Some things will never change. We won't renumber street addresses or move survey markers. Others things could change over night. If there was an additional 1% federal tax on gasoline sold by the gallon, people would be tripping over each other setting pumps to Liters. It's all about finding a reason for the average person to care.
Maybe it's time for the operators to be licensed with mandatory education (it is a transmitter after all). The device shouldn't operate unless the operator enters their license number and the court document number authorizing the interception. A third party should audit the operational log.
I had a high end system with lots of keypads and dimmer switches. I removed it after finding out that the dimmer switches didn't get along with any LED bulbs. The only feature I really was happy with was "all lights on" triggered by the fire alarm. The furnace blower rotor locked at 2AM on a cold New Years day. It was nice to have all the lights on when I started searching for the source of the smoke.
The moat would need to be heated to keep the alligators happy.

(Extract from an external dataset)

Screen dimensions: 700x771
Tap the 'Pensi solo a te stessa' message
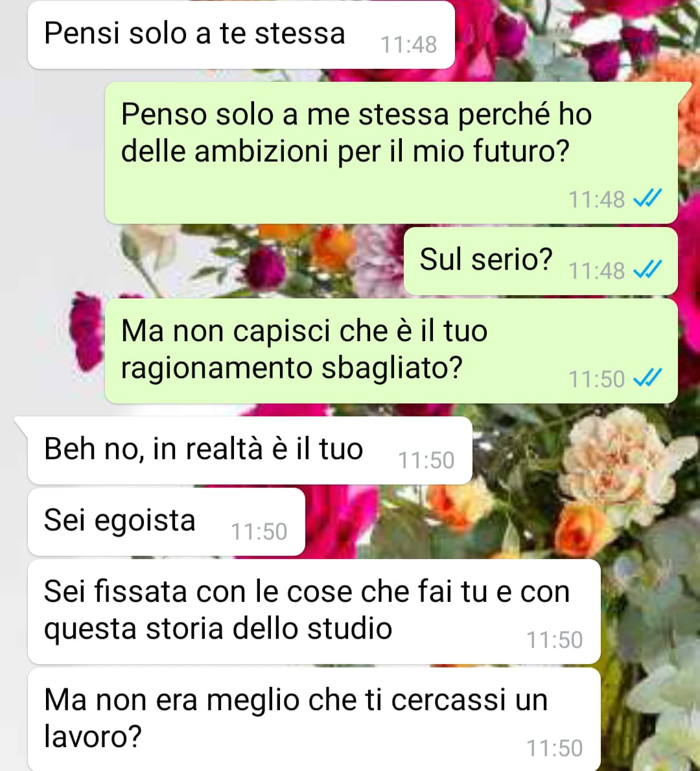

Actually, mag-locks on the doors that get engaged on reports of someone on the grounds would cost a lot less.
Mail servers can be configured to not offer login unless starttls is used. That should prevent a plain text connection. That still leaves open the issue of mitm with certificates that the client shouldn't trust. Are there any email clients that lock starttls to a specific certificate or warn that the certificate suddenly changed?
The chip and pin readers at Home Depot are not enabled. I had to swipe a card that had a chip. Maybe they will install the right software.
If plankton was taken to the ISS via an updraft and it's viable (survived the delta V of impact). It would seem likely that impacts with passing objects that are above escape velocity could also occur. If that's true, plankton might be found all over the solar system.
Do chip and pin cards even work in the US? I've tried at Home Depot, Staples, Walmart, USPS, and even a small haircut place and the cards don't work. One place even yelled at me for trying to use the chip slot.
Watch out for Ethernet over HDMI bridging one device that has network access to another that you think doesn't have access.
Citi sent me a chip card on request. I don't know if it's configured for chip/pin or signature. I've tried readers that have chip slots but I have yet to find one in the US that works. One company asked their supplier and was told the card slots were disabled.
My laptop can read the chip id but I don't want to try anything else since it might lock the card.
A good start would be a list of hardware vendors that sell equipment that have hardware jumpers or switches that write protect the BIOS and other flash devices.
I asked Chase and they didn't seem to know what I was talking about. Citi was able to replace my card with a chip/pin card. Get one before you travel or you might need to leave your stuff a a restaurant while going to an ATM.